● Task:
Starting with the line that contains "The height and", give again exactly and only each line through the end of the records; include the last line and exclude pictures.

┌──

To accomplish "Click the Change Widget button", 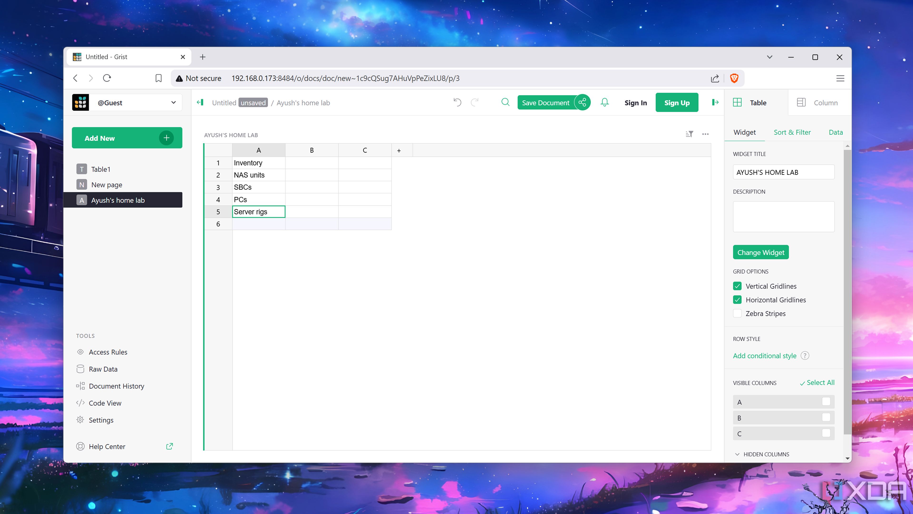I will point(761,252).
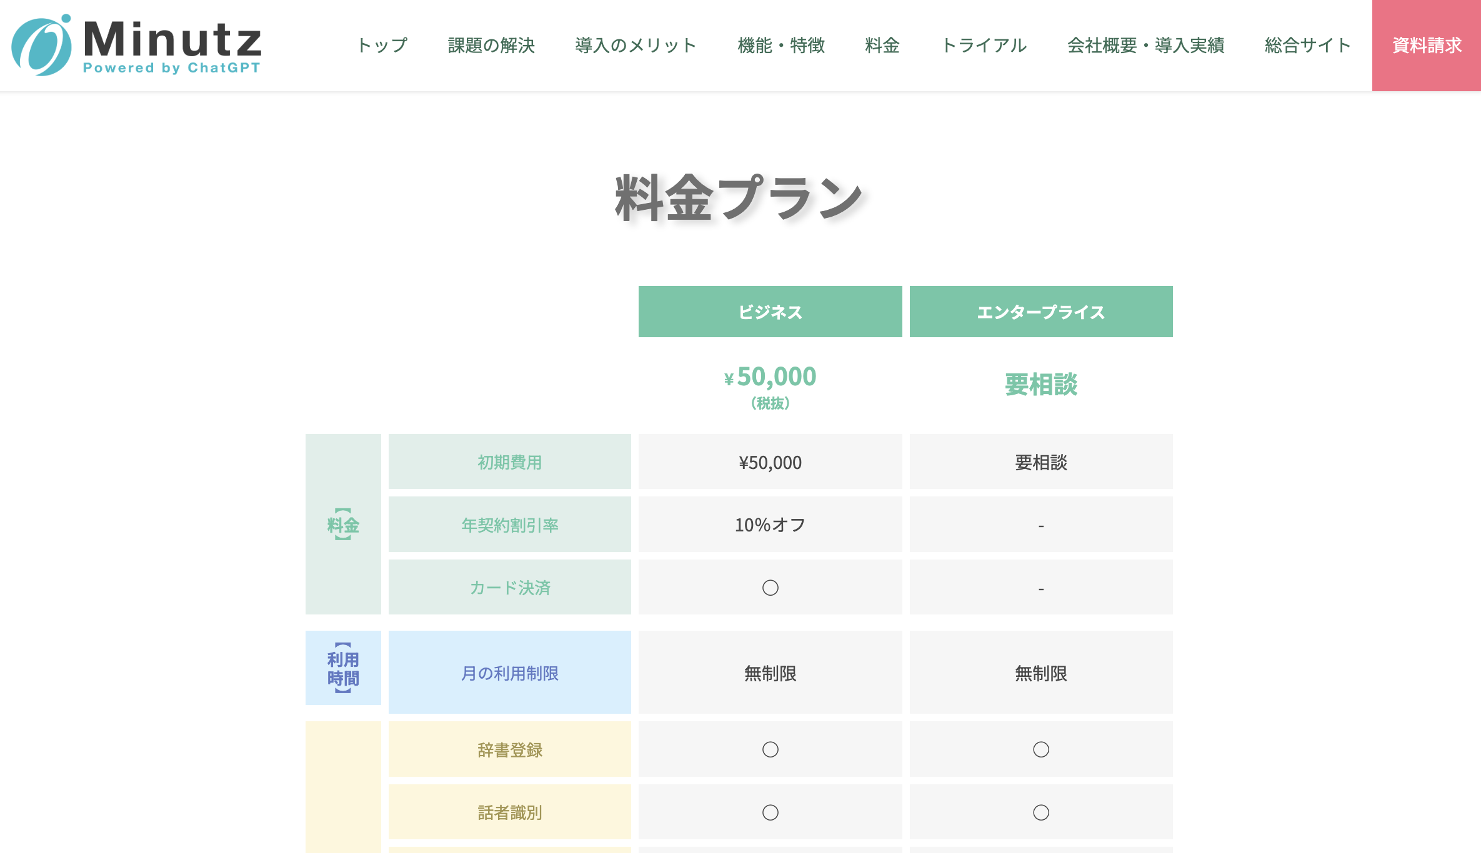Image resolution: width=1481 pixels, height=853 pixels.
Task: Click the green 要相談 price heading
Action: [x=1040, y=385]
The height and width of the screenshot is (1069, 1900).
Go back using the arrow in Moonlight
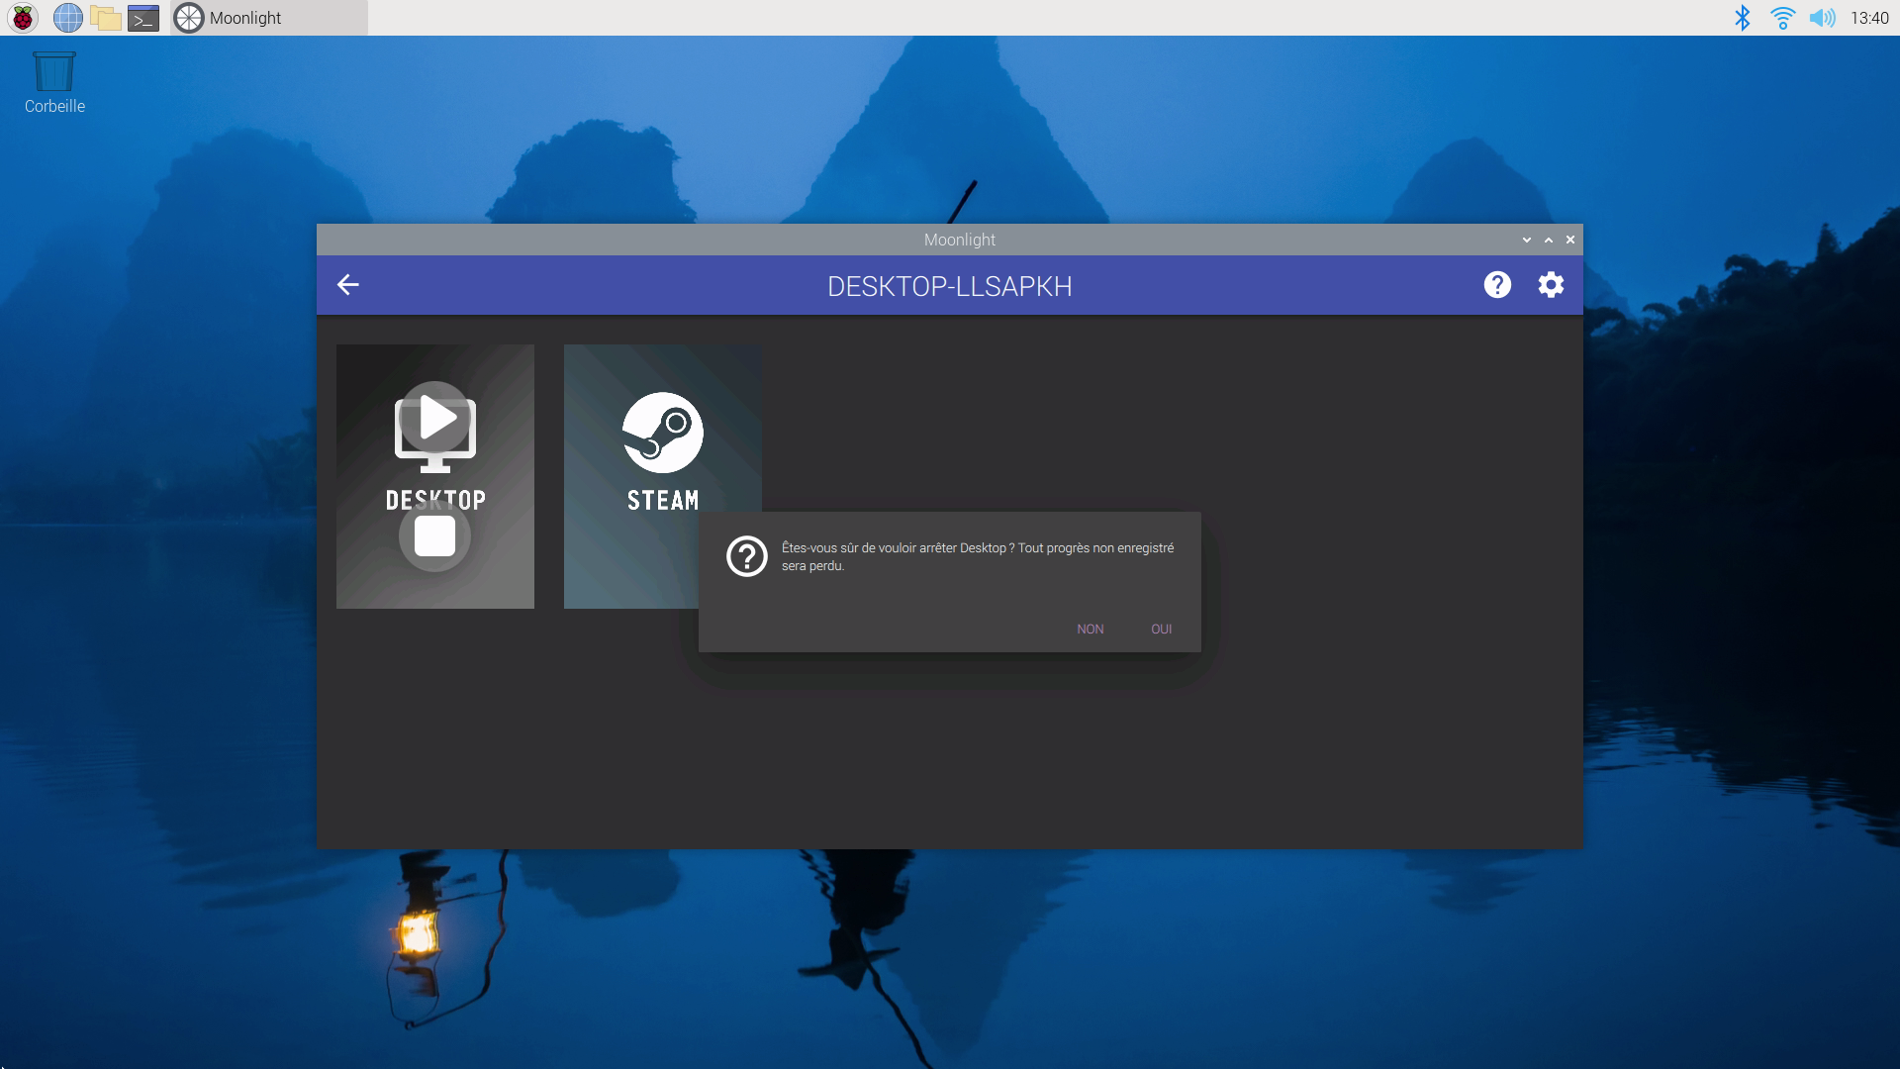coord(347,285)
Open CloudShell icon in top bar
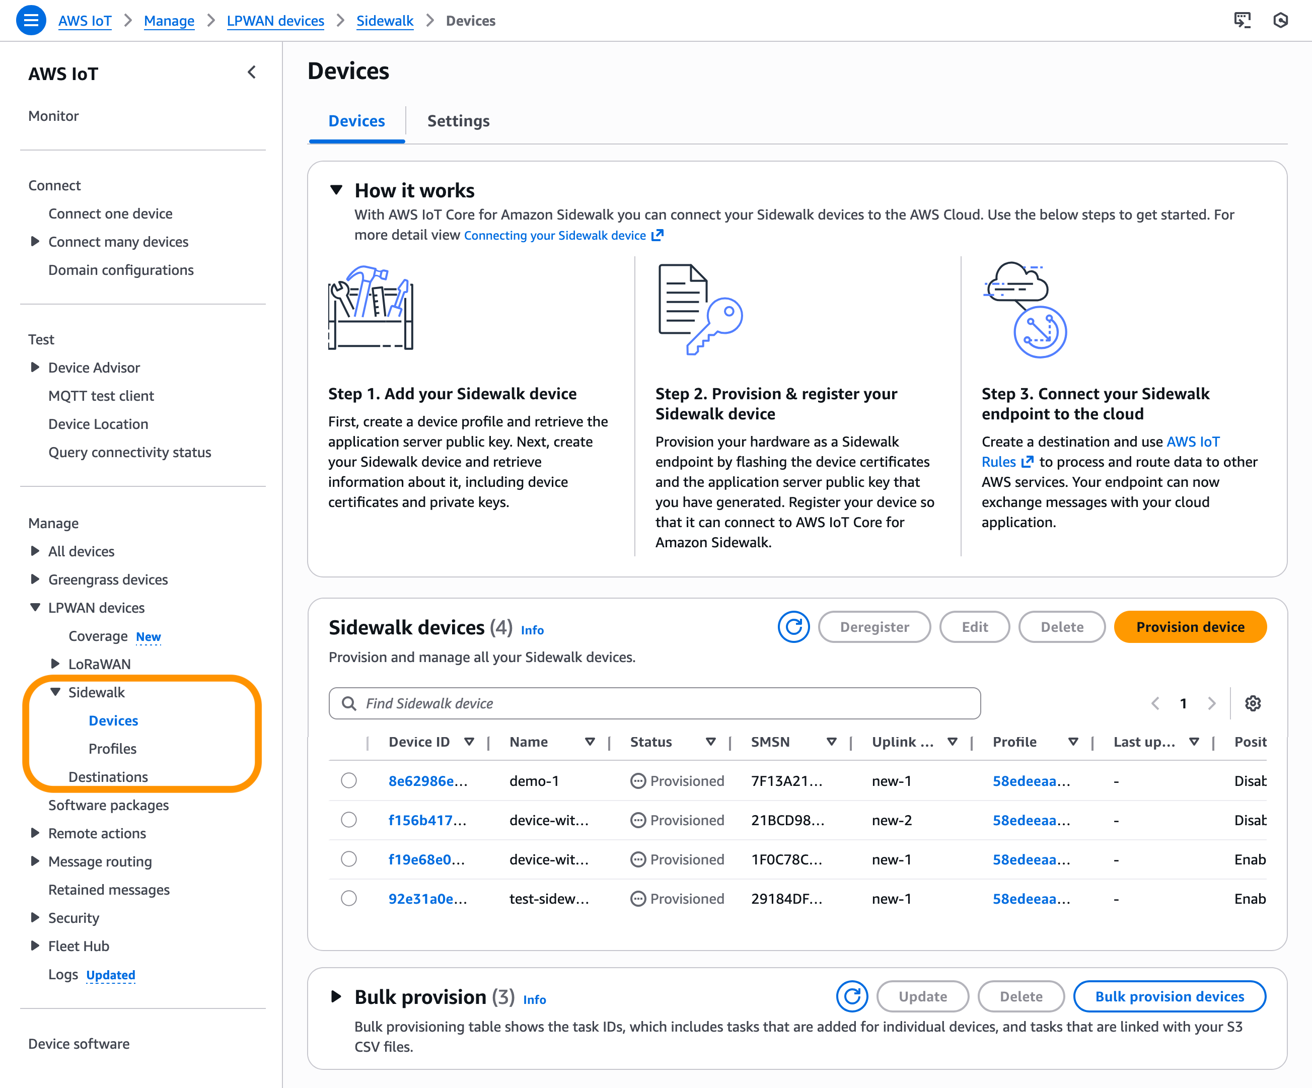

└──

● Task output:
The height and width of the screenshot is (1069, 1900).
Go back using the arrow in Moonlight
coord(347,285)
Open CloudShell icon in top bar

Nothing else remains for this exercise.